『知っておきたい、マーケティング・オートメーションの基礎知識』はこちら
コラム1回目ではマーケティングオートメーションに限らず、デジタルテクノロジーがマーケティング領域に急速に浸透している状況について概要を解説しました。
今回は本コラムの本題である「マーケティングオートメーションで何が可能になるのか?」について詳述していきます。
1回目のコラムで、マーケティングオートメーションが注目される理由として「もともと構想としてはあった概念がテクノロジーの進化により、実現できる土壌が整った」という環境要因、さらに「消費者接点が多様化し、マーケティング施策も複雑化する中で、それを一元的に管理できるプラットフォームが求められている」、「(B2Bに限定して言えば)SFAが浸透し、案件の抜け漏れが防げるようになったことで、そもそもの案件をいかに増やすかに企業の関心が移っていること」の3点を挙げました。
では、具体的にマーケティングオートメーションとは、どのような仕組みで、何を実現してくれるのでしょうか。下にマーケティング活動のフローを記しましたので、これに基づき説明していきます。
まず、マーケターは下図の①でカスタマーのセグメンテーションを行い、②でセグメント別のメッセージ・コンテンツを作り、③でキャンペーンのワークフローを実行します。
④ではリードナーチャリング、エンゲージメントのシナリオを実行。①〜④の過程は、⑤でリードのスコアとしてトラッキングします。⑤のスコアリングよって優先度の高い見込み顧客を判定し⑥のCRMデータ連携を実現します。
購買にまで至らなかった場合には、再度④のナーチャリングに回して、優良な見込み顧客へと育成していきます。B2Cや既存顧客を対象にしたマーケティング活動の場合であれば、⑥を「よりロイヤルティの高い顧客向けのプログラム」と置き換えれば良いでしょう。
マーケティングオートメーションとは、このプロセスを高速で回すエンジンとなるものです。

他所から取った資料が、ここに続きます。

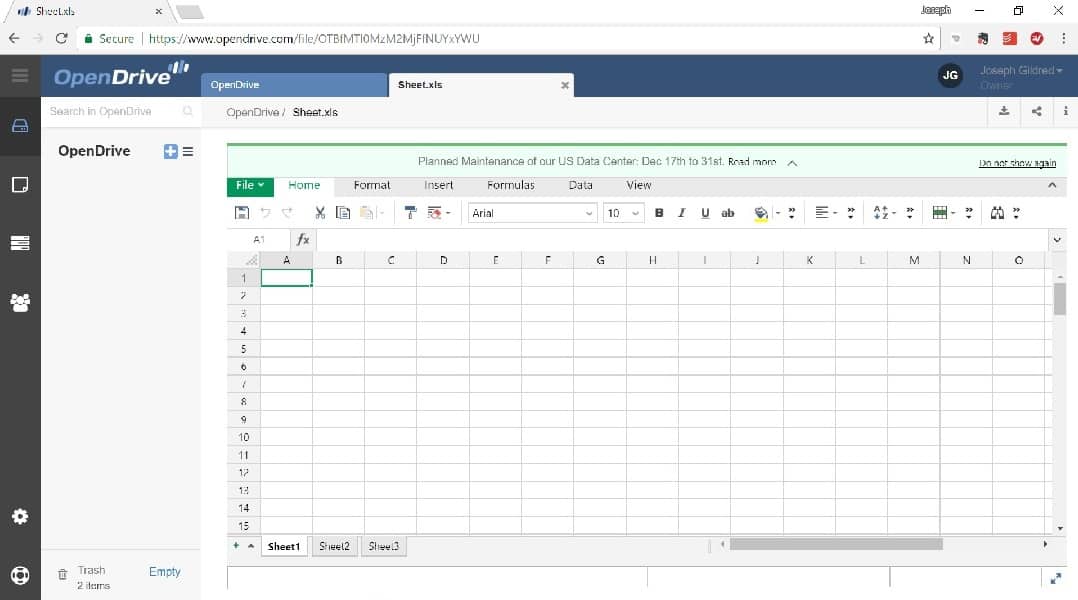
Task: Empty the Trash
Action: [x=164, y=571]

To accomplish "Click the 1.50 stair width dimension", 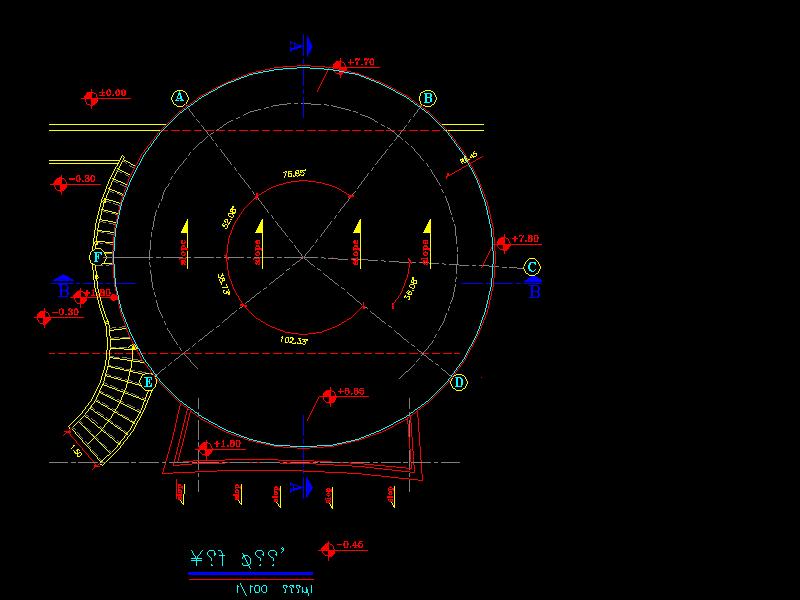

また図の中には入っていませんが、①のセグメンテーションを行うために、DMPと連携させたり、ロイヤリティの高い顧客属性のパターンが見えたら、それをDSPに引き渡し、その属性条件に基づくターゲットに広告を配信するといったマーケティングオートメーションと他ソリューションとの連携も考えられます。
自社のターゲット顧客が単一のプロファイルで、同じ”温度感”の人しかリードとして流入してこないのであれば、全員に同じメッセージを送り続ければよいかもしれません。しかし、実際のビジネスでは、様々な属性(B2Bであれば、役職・部門・業種・企業規模など。B2Cであれば、性別・年齢・趣味嗜好など)の人が複数のチャネルから、異なる温度感で接触することになります。
それぞれに適切なタイミングや頻度で、適切なメッセージを送るには人的なフォローだけでは追いつけません。
そして、「どのようなセグメント」に「どのようなタイミング」で、「どのようなコンテンツ・メッセージを送るのか」というシナリオをマーケターが作れば、その実行を自動化でき、さらに効果を検証、レポ―ティングまでしてくれるのがマーケティングオートメーションなのです。
マーケティングオートメーションは、パーソナライゼーションという概念と一緒に語られることが多いのですが、これはシナリオに基づく実行を自動で行えるようになるので、究極にはワントゥワン、そこまで至らずとも、複数のシナリオを同時に高速で実行し、検証を重ねることができるようになるためです。
“オートメーション”と言っても、シナリオを作るのは「人」。シナリオやメッセージ、コンテンツまで勝手に作ってくれるわけではありません。
下の図は、私のお客様がマーケティングオートメーションを導入して、社内のプロセスの何が変わったのかを示されたものです。仮説はあくまでも仮説であり、実行してみるまで結果はわかりません。仮説を作ることに時間をかけすぎるよりも、まずテスト的に実行し、集まったデータを基に最適化する。
マーケティング活動に正解はありませんので、後半の「テスト➢最適化」のプロセスを高速で回していくことで、より早く最適化を実現することができます。そのためのツールとして、マーケティングオートメーションのニーズが高まっているのです。